Since 2014, our Marie Skłodowska-Curie Fellow, Dr Francesca Lessa, has been closely following criminal prosecutions unfolding in Argentina and Italy, which have probed the atrocities committed by Operation Condor in the 1970s. Operation Condor was a clandestine transnational network of political repression set up by the regimes of Argentina, Bolivia, Chile, Paraguay, and Uruguay in late 1975. Brazil joined in 1976, while Ecuador and Peru did so in 1978. This secret platform of coordinated repression allowed South American criminal states to hunt down and eliminate hundreds of political opponents in exile across the region, with cases even in Europe and the US.

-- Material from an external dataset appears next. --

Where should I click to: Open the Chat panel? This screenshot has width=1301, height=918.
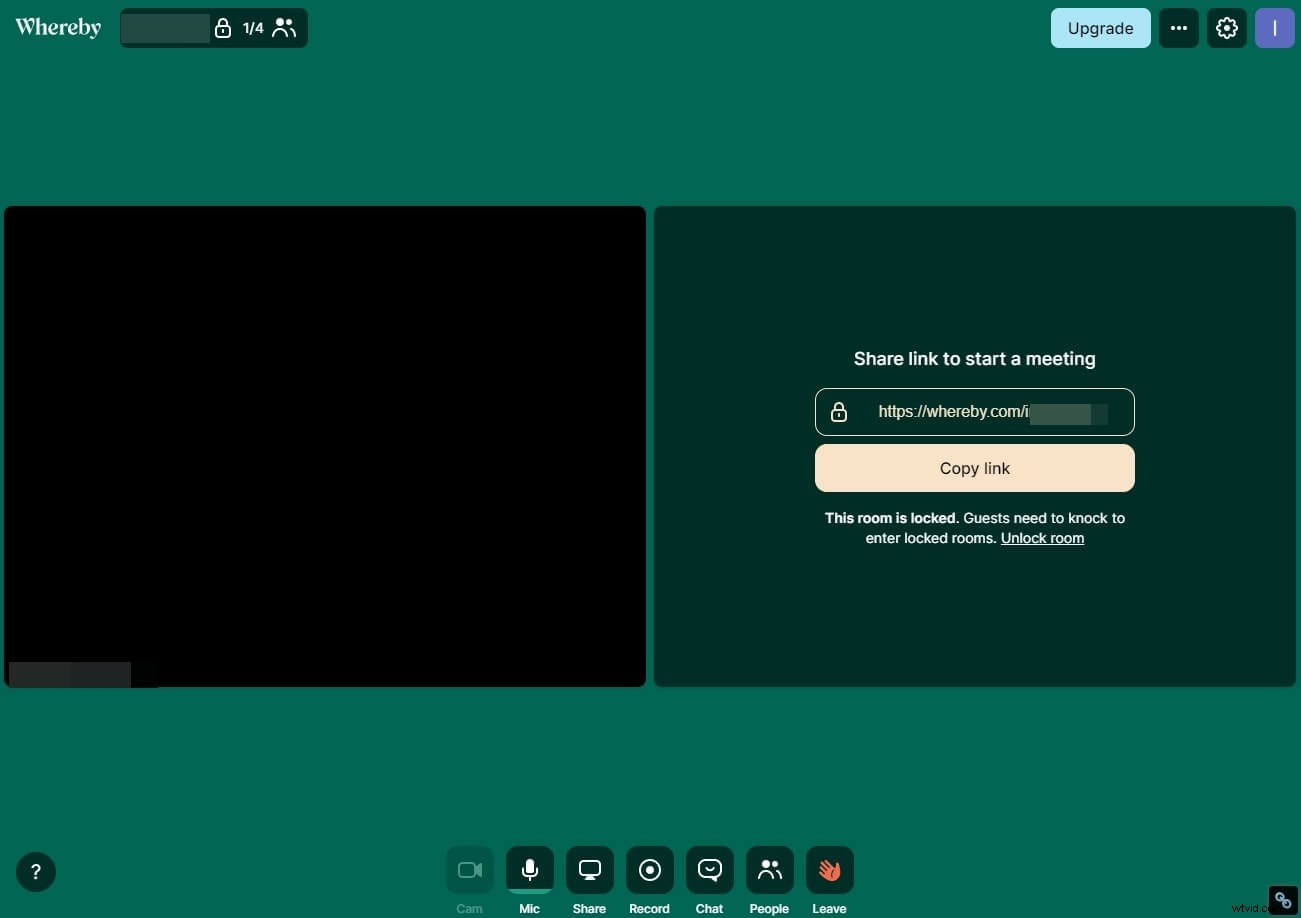[709, 869]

During the summer, Dr Lessa has published two articles discussing the significance of the prosecutions held in Buenos Aires and in Rome, as well as their implications for human rights and accountability. First, the article published for Impakter discussed how on July 8, 2019, the First Assize Appeals Court in Rome dictated its verdict in the Operation Condor trial, which had begun 20 years earlier in June 1999. The Appeals Court confirmed the life imprisonment verdicts dictated in 2017, while it further condemned an additional 18 defendants to the same penalty. The 24 defendants were considered all responsible for the murders of 18 Italians and 20 Uruguayans, who were victims of Operation Condor between 1973 and 1980. This verdict is a testament to the enduring struggle of victims’ families and their lawyers, who have been seeking justice for over 40 years, as well as a stark warning to present-day human rights criminals, highlighting that they will be called to account for their actions.

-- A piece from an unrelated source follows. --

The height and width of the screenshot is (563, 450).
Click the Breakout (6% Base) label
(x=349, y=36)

Second, the article published for the LSE Latin America and Caribbean blog analyses how, following a trial that lasted over three years, in May 2016 a federal criminal court in Buenos Aires convicted fifteen defendants for crimes against more than 100 victims of the infamous Operation Condor. For the first time, a court of law had recognised the existence of this transnational terror network, which was used to hunt down political opponents in South America in the 1970s. The ruling also saw the prosecution of state officials for human rights violations of a transnational nature. This historic trial offers important lessons that could help to achieve accountability for contemporary transnational human rights violations as well.